Les parapluies d'Erik Satie de Stéphanie Kalfon
Dans cette série de premiers romans, c’était celui que j’attendais avec le plus d’impatience.
Satie me laisse un gout d’enfance lorsque les gymnopédies voletait dans le bureau paternel.
Sa musique c’est une note suivie d’un envol du silence et la note qui reprend sa place. Pour nous du XXIième siècle sa musique nous est acquise mais pour lui, à l’aube du XXième siècle ce fut une révolution très mal comprise.
« Quand les gens vous oublient sans raison , c’est indescriptible. Cela devrait être interdit par la démocratie. ils vous laissent une fuite dans le coeur, comme un sifflement. On appelle ça les acouphènes. Pour les musiciens pas de chance. »
Erik Satie est heureux jusqu’au jour où sa mère, écossaise, meurt après le décès de son dernier enfant, de tristesse. Est ce elle qui lui a transmis cette excentricité ? Ou était-il né pour être différent des autres ?
Il aime la musique. A 21 ans, il entre au conservatoire mais la musique telle qu’elle est conçue avec ses règles ne lui convient pas. Il veut créer un autre style car la musique ne doit pas être figée. Rebelle, on le renvoie. Il y sera réintégré grâce à son père et cette fois c’est lui qui quitte ce lieu imprégné de notes poussiéreuses.
Son père s’étant remarié avec une femme qui ne l’aime pas.
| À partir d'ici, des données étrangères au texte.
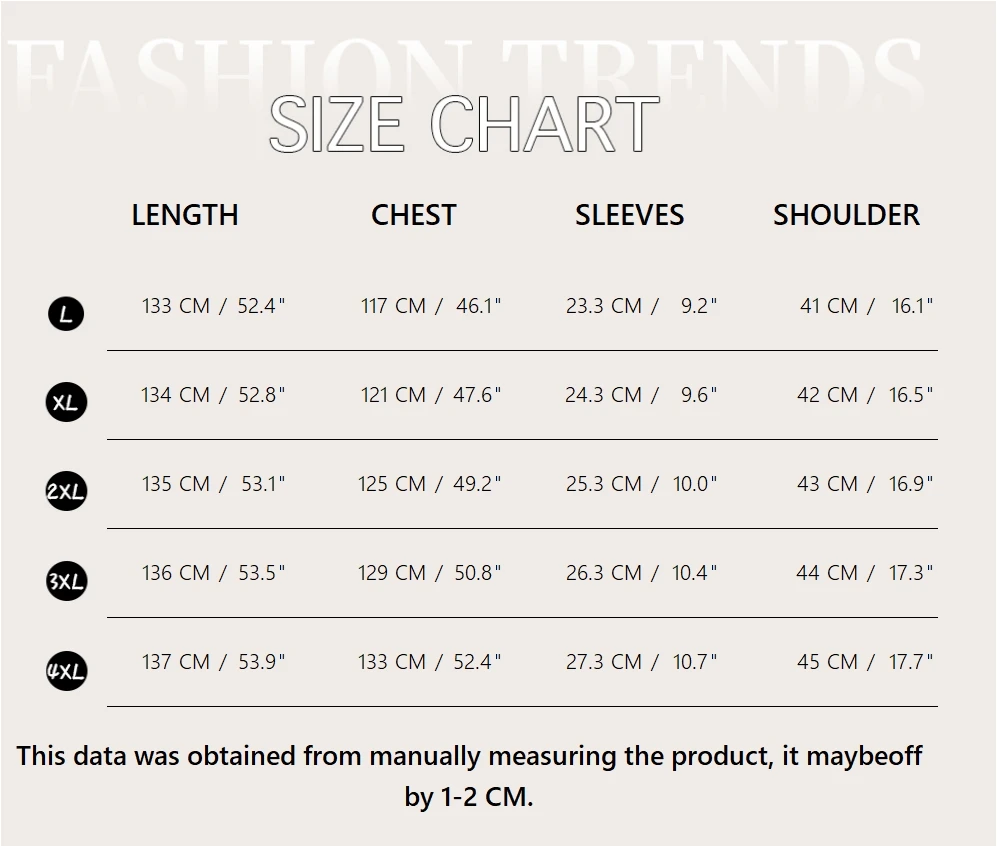Select the 3XL shoulder value 44 CM
The height and width of the screenshot is (846, 997).
click(x=827, y=573)
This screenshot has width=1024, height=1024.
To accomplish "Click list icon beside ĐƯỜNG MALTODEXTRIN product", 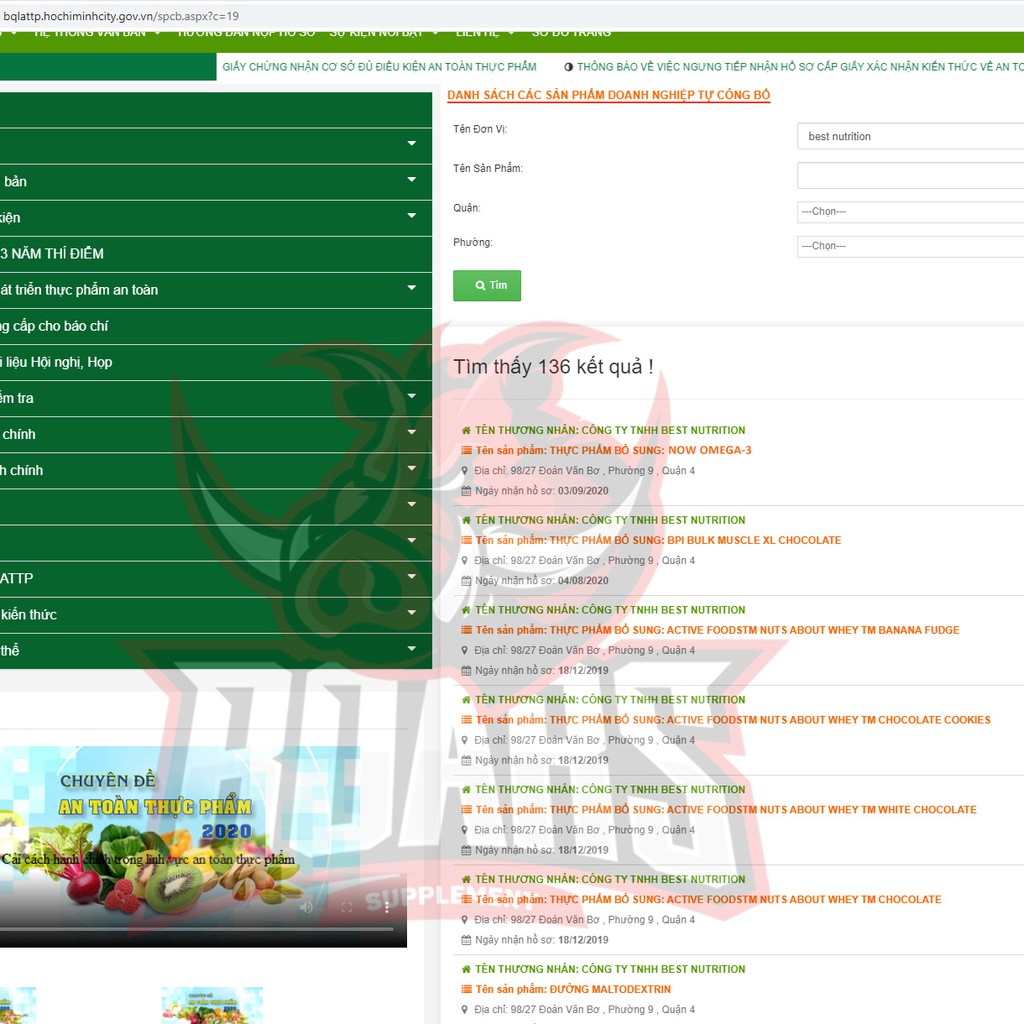I will tap(466, 990).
Adieu famille, je suis un créateur qui montrera au monde le génie que je suis.
Mais avant que le génie ne soit acclamé, il faut vivre et pour vivre il faut manger. Grâce à un ami Contamine, il va découvrir le Chat Noir, là où enfin son être ne sera plus regardé comme folie, enfin par certains.
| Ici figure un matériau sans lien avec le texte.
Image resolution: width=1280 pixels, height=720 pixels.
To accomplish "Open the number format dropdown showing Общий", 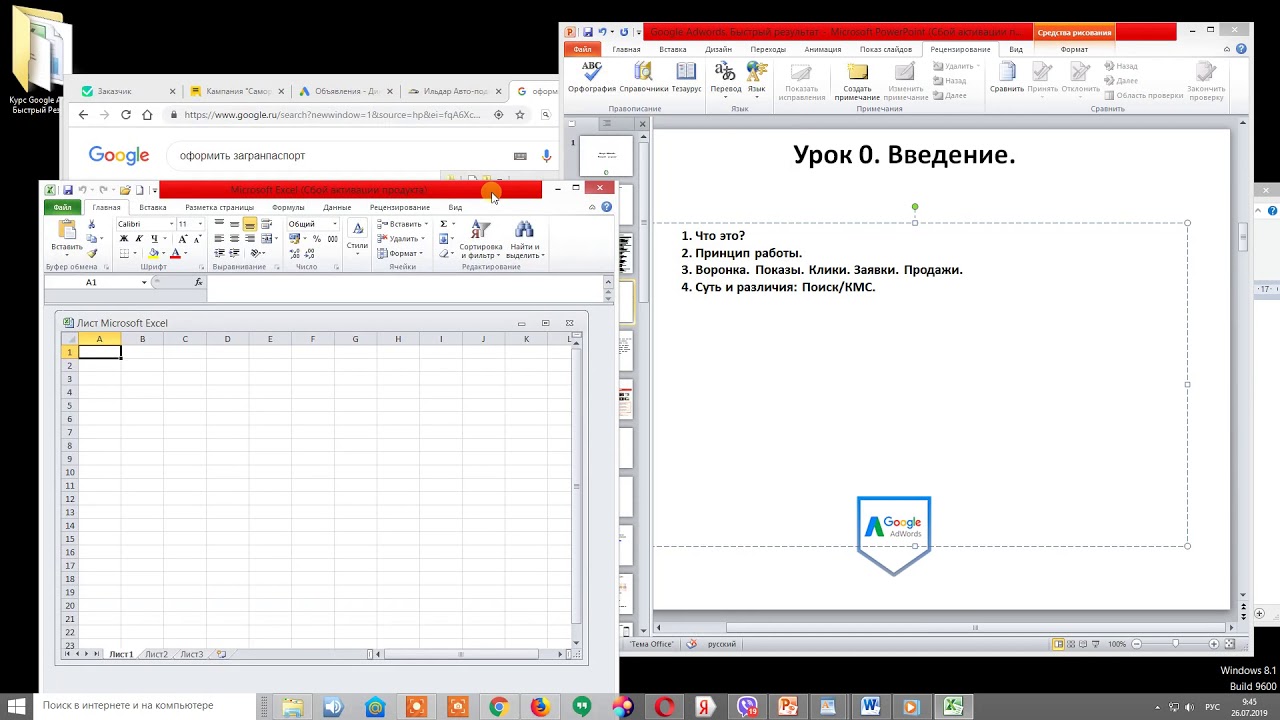I will tap(334, 224).
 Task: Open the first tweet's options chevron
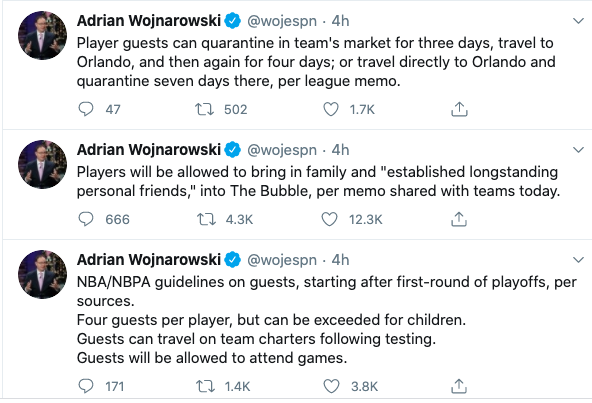point(578,21)
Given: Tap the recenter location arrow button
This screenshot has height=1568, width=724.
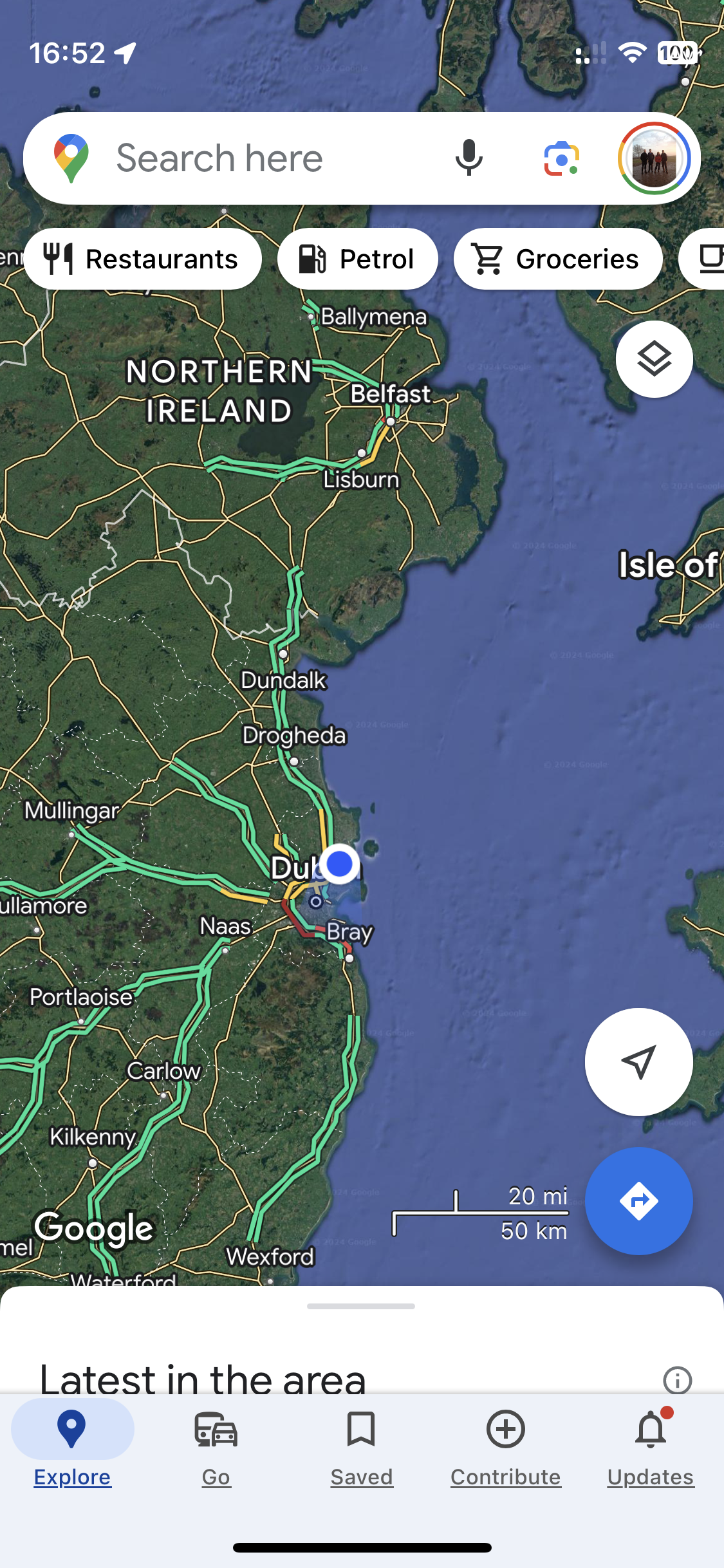Looking at the screenshot, I should [638, 1061].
« Erik Satie : gymnopédiste !
En un instant, il a un nom, il est engagé.
La vie, la vrai, commence. »
Malheureusement pour Satie, il y a les nuits saoules et ce sale caractère qui l’oblige à se refermer sur la solitude. Quand on ne le comprend pas et qu’il n’est pas reconnu comme un avant-gardiste, il se fâche. Colérique dans sa création, colérique dans ses amitiés.
Pourtant, il va se prendre d’une tendresse amicale pour un autre musicien Claude Debussy qui très finaud lui piquera une de ses idées musicales. Debussy aura le succès et lui Satie, n’en parlons pas.
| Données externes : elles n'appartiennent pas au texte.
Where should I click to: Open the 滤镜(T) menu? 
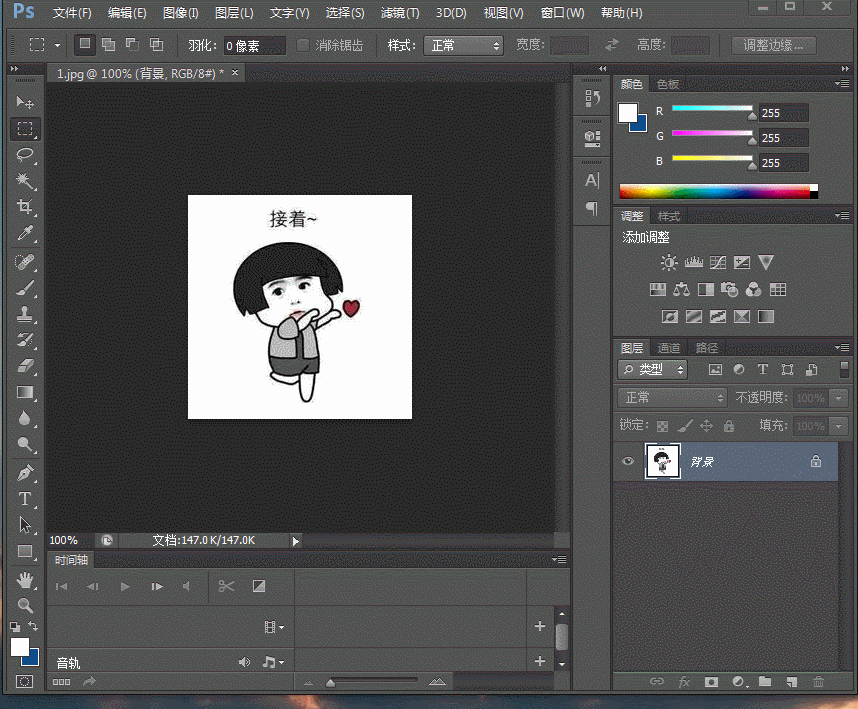[400, 13]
A trente quatre ans, au début du nouveau siècle, il décide de s’isoler dans la banlieue à Arcueil. Il y vivra de nombreuses années sans y inviter aucun ami.
« Il y a une couleur Satie. Le gris. Et un mystère Satie : sa chambre finale, à Arcueil, rue Cauchy. Un lieu apocalyptique, comme l’envers de sa vie. »
Le jour de sa mort, ses amis ont découvert un lieu à la mesure de cette solitude qu’ils n’avaient pas perçue. Une couche de poussière, deux pianos, des petits papiers, des partitions et sans énumérer le tout, quatorze parapluies.
Très très beau premier roman de Stéphanie Kalfon qui à travers son récit poétique nous donne rendez-vous avec un homme qui malheureusement n’aurait pas du naître à l’époque où il a vécu.
Stéphanie Kalfon nous en trace un portrait qui est de toute beauté. Chaque page est un enchantement.
Ce n'est pas un coup de coeur mais un coup de tendresse. Tendresse que Stéphanie Kalfon transmet comme une partition.